## TASK INSTRUCTIONS
- A) In the D-Wade thread, what free-throw record did Wade post in the six games after the All-Star break?
- B) From the D-Wade thread, extract verbatim the passage that begins with the words "Dwyane Wade was named" and ends with "win against Detroit.".

**** TEXT ****

# D-Wade since the All-Star break



## Wade2Bosh (Mar 31, 2004)

These are his averages in the 6 games since the all start break:

35ppg on 55%, 10.3asts, 5rbs, 2.3stls, 1.5blks 

He's also gone 57-60(95%) from the free throw line


----------



## NewAgeBaller (Jan 8, 2007)

:worthy:

He's our team right now, no doubt.


----------



## Ben (Nov 7, 2006)

He wants that MVP award. I hope he can get us some more wins, and keep it up to propel us into 4th.


----------



## myst (Feb 22, 2006)

Great Wade video of highlights from this season.


----------



## Wade2Bosh (Mar 31, 2004)

*Whew! A week to remember for Dwyane Wade*


> MIAMI (AP)—On Sunday, Dwyane Wade rested.
> 
> With good reason, too. To recap the wild Wade week that was:
> 
> ...


----------



## Wade County (Jun 22, 2003)

IMO, He's the best in the league.

He just has this higher level he elevates to...he's balling out of his mind!


----------



## Ras (Jul 25, 2005)

MB30 said:


> IMO, He's the best in the league.
> 
> He just has this higher level he elevates to...he's balling out of his mind!


What sets him apart from Kobe and LeBron? I've seen a number of people claim this but haven't ever really gotten a straight answer as to why he's better. I don't mean this as an attack, because I think he's just as good as anyone in the league, but I don't see how one is really all that much better then the others. What would you say it is?


----------



## myst (Feb 22, 2006)

Ras said:


> What sets him apart from Kobe and LeBron? I've seen a number of people claim this but haven't ever really gotten a straight answer as to why he's better. I don't mean this as an attack, because I think he's just as good as anyone in the league, but I don't see how one is really all that much better then the others. What would you say it is?


It's all personal opinion, there is no scientific way to prove it. But by watching Wade he just seems to have more of an "it" factor, he will do whatever it takes and completely dominate the game like no 6'4 guard has ever done.


----------



## Wade2Bosh (Mar 31, 2004)

Dwyane Wade was named Eastern Conference player of the month for February today. His 2nd in the last 3 months. Pau Gasol was named player of the month in the west.


> Heat guard Dwyane Wade was rewarded for his record-setting pace in February.
> 
> Wade was named Eastern Conference player of the Month on Monday after putting together one of the most productive regular-season stretches of his career.
> 
> Wade averaged 30.7 and shot 50.2 percent from the field over 12 games. He also ranked second in the conference in assists (8.7) and fourth in steals (2.0) for the Heat, which went 6-6 in February. Wade's month was highlighted by his career-high 50-point performance in a Feb. 22 loss at Orlando. He also notched a career-high 16 assists last Tuesday in a win against Detroit.


Link


----------



## myst (Feb 22, 2006)

> Dwyane Wade is the Monster's Ball right now, whatever that means. What he did to the Knicks last night was both inhuman and inhumane, and yet way-up-in-the-middle-of-the-air radiant. He's like those movies where vampires turn out to like cotton candy and long walks. I know I've been hard on him in the past, but with LeBron having crested for the moment (or at least our discussion of him), Kobe Kobe, and Durant out, it's time we paid some homage to D-Wade. . . with these links other people gave me!
> 
> -Ziller is awed by the forceful classiness of Wade's NBA headshot. Since when do they wear suits in these?
> 
> ...


http://freedarko.blogspot.com/2009/03/shakin-it-loose.html


----------



## Jace (Sep 26, 2005)

**** STORED ROWS ****

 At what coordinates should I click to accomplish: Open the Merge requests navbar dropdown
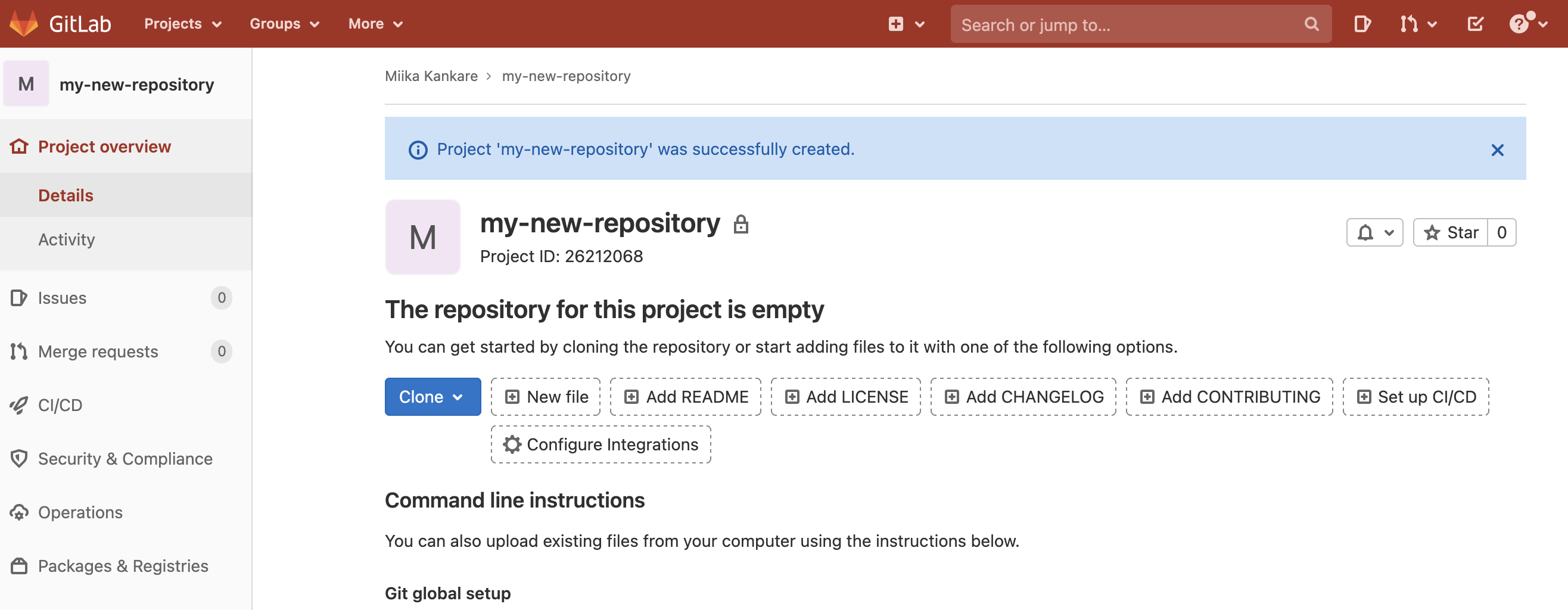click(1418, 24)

****
**** STORED ROWS ****

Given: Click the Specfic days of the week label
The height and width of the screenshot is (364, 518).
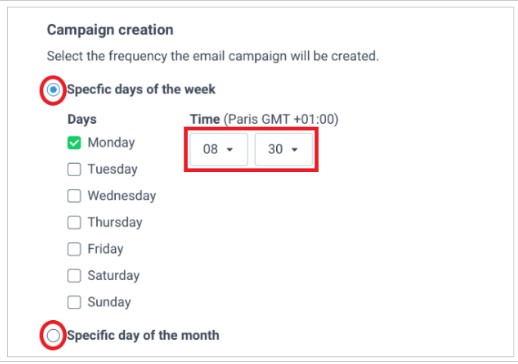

****

## TASK-BY-TASK SOLUTIONS
- A) 57-60 (95%).

- B)
Dwyane Wade was named Eastern Conference player of the month for February today. His 2nd in the last 3 months. Pau Gasol was named player of the month in the west.


> Heat guard Dwyane Wade was rewarded for his record-setting pace in February.
> 
> Wade was named Eastern Conference player of the Month on Monday after putting together one of the most productive regular-season stretches of his career.
> 
> Wade averaged 30.7 and shot 50.2 percent from the field over 12 games. He also ranked second in the conference in assists (8.7) and fourth in steals (2.0) for the Heat, which went 6-6 in February. Wade's month was highlighted by his career-high 50-point performance in a Feb. 22 loss at Orlando. He also notched a career-high 16 assists last Tuesday in a win against Detroit.